Monday, 18 de November de 2024 ISSN 1519-7670 - Ano 24 - nº 1314

Esse filme vem perdendo ibope

CÂMERAS OCULTAS

Carlos Alberto Martins Netto (*)

É cada vez mais freqüente o número de denúncias de corrupção no país. Interessante é que a grande maioria dessas denúncias é comprovada através de registros sonoros e visuais (as famigeradas câmeras escondidas, escutas telefônicas e gravadores tipo "pega ministro"). A tecnologia a serviço da comunidade.

Qual a legalidade de todo esse serviço secreto? Câmeras e gravadores ? ligados, evidentemente ? intimidam qualquer pessoa, mesmo aquelas que nada temem. Será? Então estaria correto o quarto poder produzir, quase que diariamente, uma matéria com lentes escondidas? A TV Globo é especialista nesse assunto.

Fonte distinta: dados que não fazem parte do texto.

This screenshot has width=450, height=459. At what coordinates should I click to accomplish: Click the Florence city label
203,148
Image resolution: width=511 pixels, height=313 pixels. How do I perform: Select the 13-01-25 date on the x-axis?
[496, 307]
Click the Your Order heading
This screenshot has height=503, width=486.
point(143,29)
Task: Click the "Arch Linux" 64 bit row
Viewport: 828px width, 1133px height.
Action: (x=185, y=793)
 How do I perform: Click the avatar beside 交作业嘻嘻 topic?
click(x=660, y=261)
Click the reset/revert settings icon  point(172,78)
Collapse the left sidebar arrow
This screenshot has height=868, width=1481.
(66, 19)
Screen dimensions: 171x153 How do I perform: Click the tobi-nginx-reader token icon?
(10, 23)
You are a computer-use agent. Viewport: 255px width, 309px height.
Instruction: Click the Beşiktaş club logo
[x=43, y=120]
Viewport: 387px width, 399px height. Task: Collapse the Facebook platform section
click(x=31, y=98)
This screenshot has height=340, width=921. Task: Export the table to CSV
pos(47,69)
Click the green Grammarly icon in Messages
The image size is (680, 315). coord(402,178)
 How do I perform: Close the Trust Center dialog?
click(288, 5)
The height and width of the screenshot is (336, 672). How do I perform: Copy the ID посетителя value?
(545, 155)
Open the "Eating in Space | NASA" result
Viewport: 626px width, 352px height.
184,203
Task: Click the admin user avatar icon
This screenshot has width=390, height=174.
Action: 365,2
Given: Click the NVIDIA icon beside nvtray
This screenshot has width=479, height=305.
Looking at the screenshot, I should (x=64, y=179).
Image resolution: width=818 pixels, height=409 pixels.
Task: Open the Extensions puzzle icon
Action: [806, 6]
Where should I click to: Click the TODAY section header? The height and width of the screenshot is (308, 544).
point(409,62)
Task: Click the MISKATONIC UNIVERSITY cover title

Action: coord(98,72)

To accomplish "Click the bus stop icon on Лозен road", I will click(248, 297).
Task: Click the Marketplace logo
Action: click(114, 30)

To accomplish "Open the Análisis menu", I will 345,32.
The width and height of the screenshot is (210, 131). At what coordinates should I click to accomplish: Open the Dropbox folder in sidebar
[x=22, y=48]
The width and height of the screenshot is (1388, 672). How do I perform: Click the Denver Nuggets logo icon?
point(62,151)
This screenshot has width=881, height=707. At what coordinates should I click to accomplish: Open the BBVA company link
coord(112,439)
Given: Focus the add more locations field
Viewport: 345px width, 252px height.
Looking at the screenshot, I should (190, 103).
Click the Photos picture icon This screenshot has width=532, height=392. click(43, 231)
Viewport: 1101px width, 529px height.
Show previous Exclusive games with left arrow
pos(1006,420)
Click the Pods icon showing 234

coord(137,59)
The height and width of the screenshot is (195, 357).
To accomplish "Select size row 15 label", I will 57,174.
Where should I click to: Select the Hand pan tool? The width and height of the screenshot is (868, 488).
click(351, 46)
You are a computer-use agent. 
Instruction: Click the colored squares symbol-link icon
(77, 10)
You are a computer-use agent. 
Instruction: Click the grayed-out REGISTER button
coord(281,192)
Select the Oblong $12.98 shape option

O Jornal Nacional e também o Fantástico, programas com os maiores índices de audiência da emissora, viraram excelentes escritórios de detetives particulares. A cada denúncia parece que estamos assistindo a um filme de James Bond. A pergunta que faço é a seguinte: quem trabalha na imprensa é o jornalista, o detetive ou o investigador de polícia? Acho que nenhum dos três, e sim um ator. O jornalista representa muito bem o papel desses profissionais. A mais recente representação foi aquele jornalista que assumiu o lugar do chefe de gabinete da Prefeitura de São Gonçalo, no RJ, e, como não poderia deixar de ser, mais uma vez a câmera estava lá (escondida, claro!).

Já ouvi alguns intelectuais do planeta acadêmico comentarem que esse tipo de artifício utilizado pelos jornalistas para conseguir matéria não é válido. Está longe de ser um gênero de jornalismo investigativo, além do que fere os princípios éticos da profissão por invadir a privacidade das pessoas. Outros moradores desse planeta afirmam que está tudo certo. Se os jornalistas não utilizassem esses recursos técnicos camuflados seria impossível encontrar alguém para confirmar abertamente, diante de câmeras e gravadores, que é corrupto, ladrão, traficante etc.

Enredo chato

Mas, ao que parece, de nada adianta a maneira como vêm sendo desvendadas as graves denúncias de maracutaia. A sensação inicial é de "agora está tudo resolvido", o bandido vai mofar na cadeia, e ainda por cima que isso sirva de exemplo para outros espertinhos. Porém, a sensação é tão passageira quanto a própria denúncia. Quando vai ao ar é aquele estardalhaço, sai todo mundo gritando "pega ladrão"! Muitas vezes, entretanto, ele foge e até dá aquele tchauzinho para a câmera.

É o day after. O jornalista, agora sem a câmera escondida, procura aquele que disse, e se o encontrar certamente ele vai falar que não disse. Ou nem isso. O negócio está tão roteirizado que parece não intimidar mais ninguém. Tanto é que numa das últimas denúncias com câmera escondida ? a do médico vendendo atestado e receita médica, no Jornal Nacional ? no day after ele recebeu a reportagem da emissora, confirmou tudo e explicou: "Vendo sim, mas aos pobres."

Antes mesmo de questionar a conduta, ética ou não, da imprensa conduta, se isso é jornalismo investigativo, furo de reportagem ou o que seja, temos que avaliar seu resultado. Resolve alguma coisa ficar mostrando esse show de denúncias, se não decorre disso uma atitude mais séria e eficaz da Justiça?

O povo quer ver bandido na cadeia. Se isso não acontece, de nada adianta a imprensa fazer papel de mocinho que vive correndo atrás de ladrão. O enredo desse filme está ficando cada vez mais chato. Qualquer dia desses pode não dar mais aquele ibope.